Спасибо за присланные фельетоны. Они доставили большое удовольствие и мне и Шарлю. Шарль сообщит тебе все подробности нашей брюссельской жизни. Я с головой ушел в свою книгу. Завтра, в пятницу, все мы — Жирарден, Дюма, Шарль и я — обедаем с одним местным издателем, г-ном Мюкардтом. Издатель этот собирается мне сделать достойные меня, как он выразился, предложения. Посмотрим. А пока я ревностно тружусь над «Бонапартом». Буашо, изгнанный из Швейцарии, приехал повидаться со мной. Он не задержится здесь. Завтра он уезжает в Лондон. Он мне сказал, что хотел бы служить звеном между Ледрю-Ролленом и мною. Я подумаю над этим. Буашо молод, серьезен, умен и великолепно разбирается в военном деле.
Я дал ему письмо к рабочему по имени Демулен (это друг Пьера Леру), который задумал основать в Лондоне французскую типографию и просит моей помощи.
Ты видишь, что все дела хоть и медленно, а подвигаются. Отнесемся терпимо к этой медлительности. Лишь то для меня нестерпимо, милый друг, что ты в изгнании, что Виктор в тюрьме, что наши друзья в тюрьме, что моя дочь далеко от меня. С каждым днем я все нетерпеливей жду встречи с вами. Малютка Адель, думай обо мне и играй для меня «Brama». Мне кажется, будто я слышу эту знакомую мелодию. Шлю вам обеим тысячу поцелуев и всю мою душу впридачу.
Жюлю Жанену
Брюссель, 24 марта 1852
Я получил ваши четыре странички и тут же пишу вам несколько слов. Ваше письмо застало меня за работой над историей этого человека, которую я пишу для Франции и для потомства (надеюсь, что ради них стоит потрудиться). Да полно, человек ли это?
Я прерываю письмо, чтобы пожать вашу руку. Если бы вы знали, какое счастье испытывает изгнанник, — ведь в изгнании всегда как-то мрачно вокруг, — когда его озарит своим лучом такой прекрасный, возвышенный ум, как ваш. Вы говорите о моем будущем, говорите в таких выражениях, что мне кажется, будто оно у меня в руках, и мне этого довольно. О, если бы со мной была моя жена, и двое других моих детей, и несколько друзей, к которым принадлежите вы, дорогой Жанен, и клочок синего неба, et paulum vylvae super bis foris, [238] я ничего бы не желал больше, ни о чем бы не сожалел! Как! Даже о Франции? Увы, разве существует ныне Франция? Где она, моя родина? Боже мой, покажите мне ее! Нет для меня родины там, где нет свободы. Вы все же правы, дорогой друг, что не жалеете меня. В момент торжества тупого насилия над свободой, в момент вытеснения разума грубой силой я был избран среди множества людей, и лучших, чем я, чтобы представительствовать от разума, — избран не Бонапартом, жалким глупцом, не ведающим, что он творит, а провидением, которому я благодарен за это. Какая безмерная честь для меня! Завидуйте же мне все, я ваш представитель!

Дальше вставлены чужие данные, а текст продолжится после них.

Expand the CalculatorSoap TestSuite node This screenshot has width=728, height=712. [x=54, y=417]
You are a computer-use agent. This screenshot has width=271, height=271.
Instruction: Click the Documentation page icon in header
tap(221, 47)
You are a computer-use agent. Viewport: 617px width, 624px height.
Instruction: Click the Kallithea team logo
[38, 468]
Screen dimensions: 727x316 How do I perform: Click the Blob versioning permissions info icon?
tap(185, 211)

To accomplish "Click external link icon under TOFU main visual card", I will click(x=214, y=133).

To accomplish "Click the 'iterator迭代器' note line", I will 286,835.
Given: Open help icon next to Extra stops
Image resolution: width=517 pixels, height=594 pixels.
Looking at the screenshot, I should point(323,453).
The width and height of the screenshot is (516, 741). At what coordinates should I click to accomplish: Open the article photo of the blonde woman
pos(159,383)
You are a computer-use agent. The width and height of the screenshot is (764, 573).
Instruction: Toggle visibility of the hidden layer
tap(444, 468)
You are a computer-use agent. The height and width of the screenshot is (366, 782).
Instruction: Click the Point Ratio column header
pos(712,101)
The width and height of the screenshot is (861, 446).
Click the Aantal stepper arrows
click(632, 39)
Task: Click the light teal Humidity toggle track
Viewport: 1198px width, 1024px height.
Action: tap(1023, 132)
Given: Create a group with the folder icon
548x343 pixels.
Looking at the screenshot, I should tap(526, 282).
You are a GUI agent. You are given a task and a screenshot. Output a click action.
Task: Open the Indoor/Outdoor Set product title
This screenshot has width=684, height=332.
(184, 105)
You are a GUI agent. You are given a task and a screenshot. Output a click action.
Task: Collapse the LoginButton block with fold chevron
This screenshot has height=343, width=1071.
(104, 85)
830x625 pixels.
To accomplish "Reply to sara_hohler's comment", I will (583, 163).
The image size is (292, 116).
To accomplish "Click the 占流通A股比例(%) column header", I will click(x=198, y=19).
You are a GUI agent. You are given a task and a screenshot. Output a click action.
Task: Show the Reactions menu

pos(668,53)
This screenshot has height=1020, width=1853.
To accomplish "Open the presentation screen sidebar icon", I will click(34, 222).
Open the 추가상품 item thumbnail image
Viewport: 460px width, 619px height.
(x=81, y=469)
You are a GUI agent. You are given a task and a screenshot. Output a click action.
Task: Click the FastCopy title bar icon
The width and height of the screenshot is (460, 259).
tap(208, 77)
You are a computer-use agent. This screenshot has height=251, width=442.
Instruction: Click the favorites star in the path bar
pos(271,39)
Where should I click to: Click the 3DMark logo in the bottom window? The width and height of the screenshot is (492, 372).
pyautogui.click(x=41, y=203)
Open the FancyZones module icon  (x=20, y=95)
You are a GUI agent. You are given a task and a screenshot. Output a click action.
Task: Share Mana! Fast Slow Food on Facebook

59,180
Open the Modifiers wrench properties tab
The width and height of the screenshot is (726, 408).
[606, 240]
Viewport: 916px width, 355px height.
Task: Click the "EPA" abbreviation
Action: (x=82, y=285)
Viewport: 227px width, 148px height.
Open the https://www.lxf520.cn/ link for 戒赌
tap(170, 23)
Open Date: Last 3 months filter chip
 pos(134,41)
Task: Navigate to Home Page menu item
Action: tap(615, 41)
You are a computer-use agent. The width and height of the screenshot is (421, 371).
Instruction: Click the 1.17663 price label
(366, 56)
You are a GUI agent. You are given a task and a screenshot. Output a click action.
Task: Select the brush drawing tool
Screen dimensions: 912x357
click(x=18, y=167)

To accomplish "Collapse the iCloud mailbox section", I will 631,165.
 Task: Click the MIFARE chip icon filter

Я не хочу, чтобы ваш друг покинул Брюссель, не захватив для вас этих слов привета. Он расскажет вам, что застал меня за столом у открытого окна, выходящего на площадь, где были обезглавлены Эгмонт и де Горн, что прямо против этого окна тот самый балкон старой городской ратуши, где не раз, облокотившись на перила, стоял герцог Альба, чья мерзкая душа, быть может, ожила в Луи Бонапарте; он расскажет вам, как восхитило меня ваше письмо. Я с жадностью читаю ваши прелестные поэмы, печатающиеся по понедельникам. Вы импровизируете так, как иные высекают из мрамора. Ваш стиль — наслаждение для моего ума. До скорого свидания, наперекор всему, До долгого свидания. Горячо жму вашу смелую руку, которая держит смелое перо.
Tuus [239]
Виктор Гюго.
Госпоже Виктор Гюго
Пятница, 26 марта 1852
Милый друг, Шарль объяснит тебе, почему мы спешим отослать письмо. Но если я и пишу кратко, зато часто, к тому же ты знаешь, как много я работаю. По совести говоря, на мои строчки ты должна отвечать страницами.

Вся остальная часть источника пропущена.